───── MATERIALS PROVIDED ─────

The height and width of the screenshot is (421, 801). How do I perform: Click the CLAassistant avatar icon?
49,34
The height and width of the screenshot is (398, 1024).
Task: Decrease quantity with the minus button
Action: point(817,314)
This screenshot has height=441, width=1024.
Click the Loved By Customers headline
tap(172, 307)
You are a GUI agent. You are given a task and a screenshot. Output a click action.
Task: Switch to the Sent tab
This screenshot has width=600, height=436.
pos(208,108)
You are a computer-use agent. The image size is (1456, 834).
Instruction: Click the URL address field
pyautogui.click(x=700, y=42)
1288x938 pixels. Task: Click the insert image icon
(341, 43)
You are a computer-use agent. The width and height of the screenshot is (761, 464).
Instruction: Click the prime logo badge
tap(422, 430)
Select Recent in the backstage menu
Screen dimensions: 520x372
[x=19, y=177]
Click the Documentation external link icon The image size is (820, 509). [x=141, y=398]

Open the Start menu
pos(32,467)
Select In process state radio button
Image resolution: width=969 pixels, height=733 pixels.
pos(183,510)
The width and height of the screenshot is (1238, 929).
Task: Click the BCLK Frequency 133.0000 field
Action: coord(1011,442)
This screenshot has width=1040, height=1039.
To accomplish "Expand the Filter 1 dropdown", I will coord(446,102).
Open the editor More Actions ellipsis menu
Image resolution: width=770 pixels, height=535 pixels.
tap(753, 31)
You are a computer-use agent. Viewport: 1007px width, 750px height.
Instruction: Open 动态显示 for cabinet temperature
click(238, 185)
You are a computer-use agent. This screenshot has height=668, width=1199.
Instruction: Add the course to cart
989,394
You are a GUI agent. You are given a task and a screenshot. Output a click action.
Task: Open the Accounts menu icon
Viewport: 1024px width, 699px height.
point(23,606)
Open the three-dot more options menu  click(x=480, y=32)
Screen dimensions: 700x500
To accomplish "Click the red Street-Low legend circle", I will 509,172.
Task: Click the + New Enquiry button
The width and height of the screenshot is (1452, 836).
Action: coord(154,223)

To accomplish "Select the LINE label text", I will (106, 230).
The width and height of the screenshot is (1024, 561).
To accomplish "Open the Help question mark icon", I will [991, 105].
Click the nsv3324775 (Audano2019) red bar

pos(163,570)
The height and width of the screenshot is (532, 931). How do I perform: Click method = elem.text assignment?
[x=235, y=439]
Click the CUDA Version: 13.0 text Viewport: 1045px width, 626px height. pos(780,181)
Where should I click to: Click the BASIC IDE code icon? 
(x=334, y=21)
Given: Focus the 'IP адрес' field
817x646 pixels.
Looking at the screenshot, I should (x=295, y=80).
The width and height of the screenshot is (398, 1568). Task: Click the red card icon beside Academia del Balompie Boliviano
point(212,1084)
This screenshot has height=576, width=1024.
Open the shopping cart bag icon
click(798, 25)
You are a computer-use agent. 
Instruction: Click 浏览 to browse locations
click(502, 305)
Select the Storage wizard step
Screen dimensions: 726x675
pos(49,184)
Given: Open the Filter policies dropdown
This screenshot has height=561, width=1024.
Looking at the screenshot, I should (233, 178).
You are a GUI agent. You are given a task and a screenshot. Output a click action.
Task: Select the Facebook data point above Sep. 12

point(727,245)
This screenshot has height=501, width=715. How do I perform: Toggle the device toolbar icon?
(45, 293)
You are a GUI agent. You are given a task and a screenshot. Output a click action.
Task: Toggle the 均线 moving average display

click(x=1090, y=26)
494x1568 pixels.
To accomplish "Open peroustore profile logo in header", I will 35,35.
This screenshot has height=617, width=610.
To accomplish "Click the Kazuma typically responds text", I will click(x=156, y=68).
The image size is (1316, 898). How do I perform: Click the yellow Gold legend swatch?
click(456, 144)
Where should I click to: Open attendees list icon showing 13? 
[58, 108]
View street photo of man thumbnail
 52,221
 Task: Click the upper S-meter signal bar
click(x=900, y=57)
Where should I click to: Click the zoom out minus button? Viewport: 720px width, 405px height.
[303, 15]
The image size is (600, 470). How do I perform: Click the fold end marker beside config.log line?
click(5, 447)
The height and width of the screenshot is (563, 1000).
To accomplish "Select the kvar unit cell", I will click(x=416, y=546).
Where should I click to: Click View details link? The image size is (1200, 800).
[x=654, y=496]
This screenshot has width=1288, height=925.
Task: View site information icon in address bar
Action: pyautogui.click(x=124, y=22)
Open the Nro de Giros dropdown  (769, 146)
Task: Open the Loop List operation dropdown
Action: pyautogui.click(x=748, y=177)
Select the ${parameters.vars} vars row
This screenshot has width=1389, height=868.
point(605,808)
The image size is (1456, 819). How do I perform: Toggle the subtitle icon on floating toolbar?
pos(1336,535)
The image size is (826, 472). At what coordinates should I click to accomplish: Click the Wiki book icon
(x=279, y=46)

─────

- **EXERCISE DESCRIPTION**
Locate every line in the data containing the string "toolbar" and copy each one out. Case counts.

- **CORRECT RESULT**
This screenshot has height=501, width=715. How do I perform: Toggle the device toolbar icon?
The image size is (1456, 819). How do I perform: Toggle the subtitle icon on floating toolbar?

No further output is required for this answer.